(Page 2 of 2)
Apocalypse Now — Also known as “Apoplexy Now.” A totally incoherent movie. If this one is, as advertised, a remake of Heart of Darkness, Joseph Conrad’s estate should sue. Coppola should switch to decaf.
Bonnie and Clyde — Lester Flatt and Earl Scruggs lend some great banjo music to a pointless celebration of two incompetent, homicidal sociopaths with machine guns.
The Graduate — Ben Braddock is not jut a moron, he’s a pluperfect moron. Mrs. Robinson is supposed to be one of the heavies. But at least she knows what she wants to do with her time.
Easy Rider — Fonda and Nicholson ride around and smoke dope to no purpose. Dennis Hopper does his twitchy, dirt-bag shtick. (He’s very good at this — hardly seems to be acting at all.) At least the movie has a happy ending.
The Deer Hunter — Another incoherent movie about Vietnam. Or at least the Vietnam phantasms of a bunch of New York/L.A. film drones who’ve never been closer to the military than an Independence Day parade.

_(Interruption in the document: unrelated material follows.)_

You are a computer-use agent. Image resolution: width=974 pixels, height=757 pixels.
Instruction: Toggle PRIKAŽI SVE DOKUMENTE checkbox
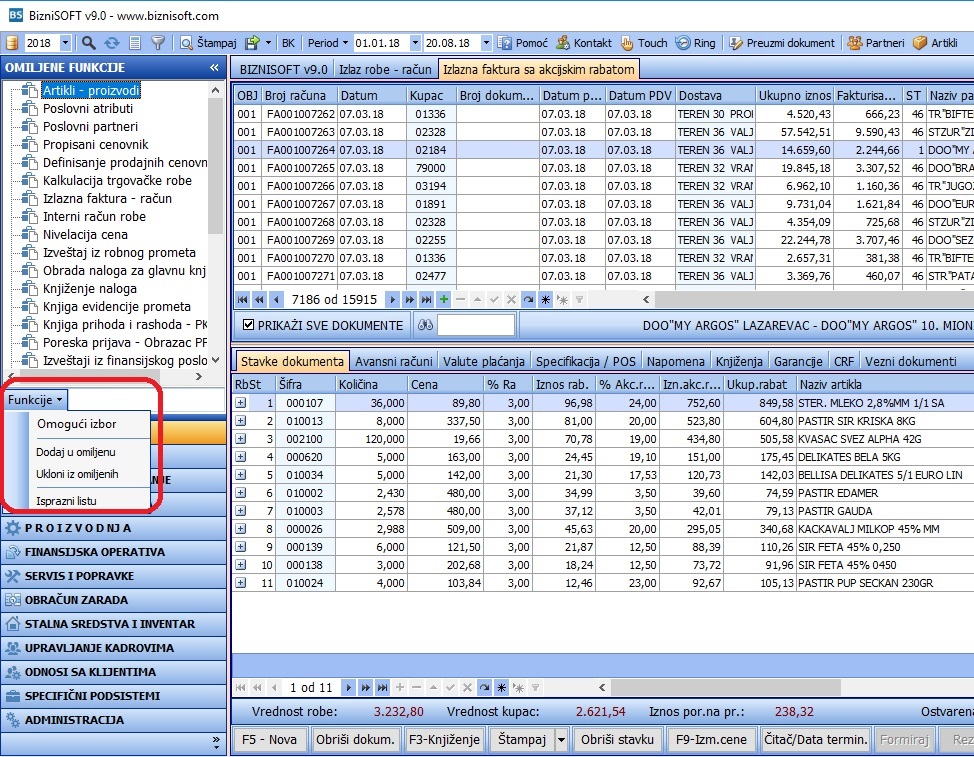click(x=248, y=325)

The Grapes of Wrath — Really more of a political pamphlet than either a movie or a novel. It’s hard to imagine how an adult could watch or read either one.
Platoon — Wherein we learn that every G.I. who served in Vietnam was a drug-crazed, homicidal maniac.
Goodfellas — A waste of time and celluloid, as most already knew that gangsters say m—————r. A lot.
The Shawshank Redemption — At least this movie establishes beyond doubt that Morgan Freeman has star quality. Otherwise it just makes heroes out of a bunch of crooks.
Who’s Afraid of Virginia Woolf? — Should have been called, “Who Gives a Rat’s Patootie About Virginia Woolf?” Or about Liz and Burt, come to that.
Sophie’s Choice — Choose something else.
I COULD GO ON, but you get the idea. It’s a peculiar list, taken all around, demonstrating how peculiar film types have become. Hard to imagine the same person having a high regard for Casablanca and The Bridge Over the River Kwai while also grooving on The Deer Hunter” and The Graduate. Clearly two very different world views animate these very different movies. Casablanca is a favorite of normal people. While Citizen Kane and the gloomy, post-everything stuff seems to be esteemed by film majors and various other humbugs.
It’s nice that AFI types honor Casablanca. But it seems unlikely that in a Hollywood populated by AFI graduates a movie like Casablanca could be made today. In Casablanca 2007, the themes of patriotism and sacrifice would doubtless be replaced by smarmy sermonettes on racism, multiculturalism, and the futility of war. Sydney Greenstreet’s role would be played by a cross-dresser.
I’m working on my list of the 100 biggest humbug organizations. Don’t be surprised to run across AFI somewhere near the top.